The request should specify the time period sought
for
the accounting.
We are not
required to provide an accounting for disclosures
that take
place prior to
April 14, 2003. Accounting requests may not be
made for periods of time in excess of six years.
We will
provide
the first
accounting you request during any 12 month period
without charge. Subsequent
accounting requests may be subject to reasonable
cost-based fee.
F. The Right to Obtain a Paper Copy of this Notice: Upon request, we
will provide a separate paper copy of this notice
even if you already have received a copy of the
Notice or
have agreed
to
accept this
Notice electronically.
VI. Our Duties
The provider is required by law to maintain the
privacy of your health information and to provide
you with
the Notice
of our
duties and
privacy practices. We are required to abide by
the terms of this Notice as may be amended from
time
to time. We
reserve the right
to change the terms of this Notice and to make
the new Notice provisions effective for all PHI
that
we maintain.
If the
provider
changes its
Notice, we will provide a copy of the revised Notice
upon request.
VII. Complaints
You have the right to express complaints to the
provider and to the Secretary of Health and Human
Services
if you believe
that your privacy
rights have been violated. You may complain to
the provider by contacting the provider's Privacy
Officer
verbally
or in writing,
using the
contact information below. We encourage you to
express any concerns you may have regarding the
privacy of
your information.
You will
not be retaliated against in any way for filing
a complaint.
VIII. Contact Person
The provider's contact person for all issues regarding
patient privacy and your rights under the Federal
privacy standards
is the Privacy
Officer.
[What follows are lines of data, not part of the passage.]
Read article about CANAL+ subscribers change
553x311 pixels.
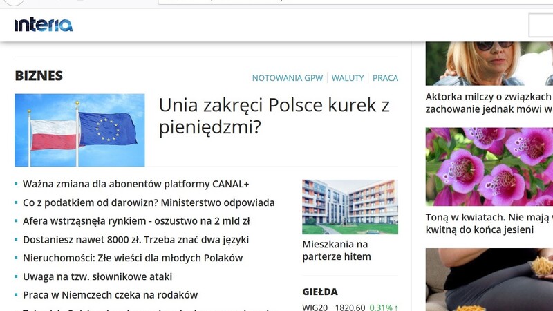(135, 185)
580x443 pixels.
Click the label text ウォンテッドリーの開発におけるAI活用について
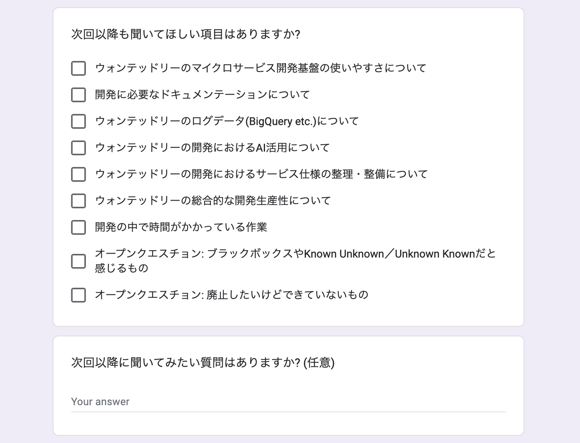pos(212,148)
Information regarding matters covered
by this Notice can be requested by contacting the
Privacy
Officer.
Complaints
against
the provider can be mailed to the Privacy Officer
by sending it to:
Orthopedic
Spine Care of LI, PC
1895 Walt Whitman Road
Suite 3
Melville, NY 11747
ATTN: Privacy Officer
The
Privacy Officer can be contacted by calling (631) 847-0200.
IX. Effective Date
This Notice is effective April 14, 2003.